# Finding a relationship between functions

I posted on this tangent a little while ago but I've moved forward and was looking for some input.
I have two exponential equations each is described by a different variable (n and v respectively):

y=1.44E-24*exp(46.22n)+2.006E-8
y=2.88*exp(-2.4v)-3.009E-5

Since the end constants are so small I am considering them negligible so:

y=1.44E-24*exp(46.22n)
y=2.88*exp(-2.4v)

What I am trying to find is a relationship between variables n and v.

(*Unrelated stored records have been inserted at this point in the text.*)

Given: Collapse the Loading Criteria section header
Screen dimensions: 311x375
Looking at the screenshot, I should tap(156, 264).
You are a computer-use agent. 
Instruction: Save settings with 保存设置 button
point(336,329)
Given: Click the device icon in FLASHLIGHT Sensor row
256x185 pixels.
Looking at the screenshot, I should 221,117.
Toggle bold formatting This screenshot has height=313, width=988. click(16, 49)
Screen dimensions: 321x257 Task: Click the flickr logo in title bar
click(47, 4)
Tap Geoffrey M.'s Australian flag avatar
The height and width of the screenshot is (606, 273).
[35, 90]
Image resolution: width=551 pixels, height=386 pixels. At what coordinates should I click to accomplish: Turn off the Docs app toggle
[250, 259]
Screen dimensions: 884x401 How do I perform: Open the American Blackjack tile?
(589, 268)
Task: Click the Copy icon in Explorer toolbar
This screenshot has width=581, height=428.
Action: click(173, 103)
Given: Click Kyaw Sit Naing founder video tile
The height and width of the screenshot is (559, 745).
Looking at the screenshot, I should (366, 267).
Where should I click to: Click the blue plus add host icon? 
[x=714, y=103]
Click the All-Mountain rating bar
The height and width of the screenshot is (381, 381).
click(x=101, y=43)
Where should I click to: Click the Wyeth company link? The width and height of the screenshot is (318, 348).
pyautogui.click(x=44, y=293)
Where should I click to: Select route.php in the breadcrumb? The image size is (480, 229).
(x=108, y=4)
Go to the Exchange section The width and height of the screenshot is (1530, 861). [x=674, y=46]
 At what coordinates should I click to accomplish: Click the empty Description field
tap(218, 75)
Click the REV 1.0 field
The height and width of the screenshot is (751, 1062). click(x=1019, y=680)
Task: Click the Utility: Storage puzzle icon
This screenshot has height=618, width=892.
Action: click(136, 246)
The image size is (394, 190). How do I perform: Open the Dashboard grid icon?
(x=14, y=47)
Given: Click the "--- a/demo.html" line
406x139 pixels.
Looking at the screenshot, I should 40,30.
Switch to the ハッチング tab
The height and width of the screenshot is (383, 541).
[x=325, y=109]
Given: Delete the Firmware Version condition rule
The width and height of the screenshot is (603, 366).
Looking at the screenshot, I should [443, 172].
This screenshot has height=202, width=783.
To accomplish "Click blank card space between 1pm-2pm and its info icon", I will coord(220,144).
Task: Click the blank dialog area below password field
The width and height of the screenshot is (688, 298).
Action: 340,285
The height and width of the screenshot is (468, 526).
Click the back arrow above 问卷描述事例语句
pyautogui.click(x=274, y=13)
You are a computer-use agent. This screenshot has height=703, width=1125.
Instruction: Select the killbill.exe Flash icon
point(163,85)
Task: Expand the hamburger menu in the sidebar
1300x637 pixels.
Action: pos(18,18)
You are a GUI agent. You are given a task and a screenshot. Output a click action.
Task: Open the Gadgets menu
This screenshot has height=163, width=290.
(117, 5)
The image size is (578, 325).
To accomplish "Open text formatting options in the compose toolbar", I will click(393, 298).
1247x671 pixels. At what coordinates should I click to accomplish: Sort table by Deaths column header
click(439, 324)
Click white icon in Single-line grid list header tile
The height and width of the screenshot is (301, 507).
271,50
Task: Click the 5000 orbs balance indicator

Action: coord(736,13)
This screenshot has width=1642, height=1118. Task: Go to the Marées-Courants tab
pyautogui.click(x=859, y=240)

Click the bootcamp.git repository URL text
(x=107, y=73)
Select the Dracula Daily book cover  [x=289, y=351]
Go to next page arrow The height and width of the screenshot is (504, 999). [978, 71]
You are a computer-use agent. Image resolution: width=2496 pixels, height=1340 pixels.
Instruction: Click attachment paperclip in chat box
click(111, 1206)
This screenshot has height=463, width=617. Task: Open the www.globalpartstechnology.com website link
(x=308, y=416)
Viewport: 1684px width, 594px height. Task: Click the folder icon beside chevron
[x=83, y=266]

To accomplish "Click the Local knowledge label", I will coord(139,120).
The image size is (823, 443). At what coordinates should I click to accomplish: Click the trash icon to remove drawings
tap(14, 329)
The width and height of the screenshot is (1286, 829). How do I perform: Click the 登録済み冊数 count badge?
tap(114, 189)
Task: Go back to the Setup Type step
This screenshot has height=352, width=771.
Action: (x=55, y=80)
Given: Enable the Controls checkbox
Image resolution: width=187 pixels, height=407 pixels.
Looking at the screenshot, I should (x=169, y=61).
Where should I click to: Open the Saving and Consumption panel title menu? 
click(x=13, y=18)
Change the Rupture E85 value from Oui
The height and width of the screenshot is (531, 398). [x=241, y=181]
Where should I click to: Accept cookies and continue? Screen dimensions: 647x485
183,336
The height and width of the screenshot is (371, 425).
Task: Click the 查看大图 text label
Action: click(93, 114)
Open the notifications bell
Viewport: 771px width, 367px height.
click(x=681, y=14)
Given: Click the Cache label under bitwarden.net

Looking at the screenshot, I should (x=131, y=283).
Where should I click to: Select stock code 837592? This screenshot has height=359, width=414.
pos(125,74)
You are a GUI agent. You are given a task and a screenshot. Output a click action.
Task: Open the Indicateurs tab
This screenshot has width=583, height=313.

Currently I've tried taking the natural log of both sides to get:

ln(y)=ln(1.44E-24)+ln(exp(46.22n))
ln(y)=-54.897+56.22n
and
ln(y)=ln(2.88)+ln(exp(-2.4v))
ln(y)=1.058-2.4v

So in essence I now have two linear equations. Are there any suggestions to finding a numerical relationship between n and v. Is there value in finding the intersection of these two linear equations?

Thanks
C.N.

## Answers and Replies

matt grime
Science Advisor
Homework Helper
If you don't mind me saying so, there is something odd in you asserting that things of the order 10^-5 are negligible, but that 10^-24 isn't.

y=something
y=something else

therefore something equals something else. That is a relation ship. It just isn't of the (unjustifiable preferred?) v=function of n.